Residents visit Royale, inscrutable as ever

The Residents, who always perform in disguise, chose lower-tech masks than these in their Boston show.File

As difficult as it can be to describe the perpetually moving target that is the Residents’ body of work, it’s safe to say that nostalgia largely doesn’t figure into it. Yet the doggedly inscrutable group presaged its Monday show at the Royale with a screening of “Theory of Obscurity,” a band documentary released last year.

In place of a longer and more broadly conceived set or an opening performance by some simpatico artist, it felt off-tone for a band so relentlessly focused on reinvention. Indeed, the agenda on the present tour is “Shadowland,” a song cycle serving as the third in a trilogy concerned, in broad strokes, with death and rebirth.


The group, which performs these days as a trio, has been at it for over 40 years. Its members famously go unidentified, always performing in masks or other disguises. The music takes many forms; it’s frequently dominated by electronic soundscapes pierced by aggressively amelodic vocals that can border on chanting. The Residents’ ongoing art project is born from the gestalt of its visual presentation and stagecraft, music, and general way of being in the world.

Which can make it a band that’s easier to admire than to enjoy. In its current formation, the Residents feature a vocalist (wearing, on Monday, an unsettling old-man mask), a guitarist, and a player on keyboard and electronic effects. The latter two wore costume variations based around skull masks with long, dangling hair.

Though the 70-minute set began and closed with older tunes (“Rabbit Habbit” and “Ship of Fools”), most of the intervening time was devoted to the new stuff. The level of spectacle was minimal, and its effect wore thin. A white sphere upstage served as screen for a series of projections — testimonials, given by people in skull masks, of obscure purpose.


The vocalist busily moved around the stage, performing a strange dance based on the swinging of his forearms.
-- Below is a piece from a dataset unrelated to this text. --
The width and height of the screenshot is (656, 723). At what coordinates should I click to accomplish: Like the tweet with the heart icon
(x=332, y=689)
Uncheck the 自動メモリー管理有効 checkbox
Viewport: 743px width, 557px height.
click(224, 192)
Though the choreographic vocabulary was limited, he projected a demented charisma. The guitarist played whammy-aided cries in the night. The third member cued some big beats and industrial-tinted electronics, complementing these sounds with an abrasively rough touch on keyboard.

Ultimately, I want to live in a world where the Residents are out there, doing what they do. The culture is stronger, weirder, and better for it. I’m just not sure how much of it I need to hear.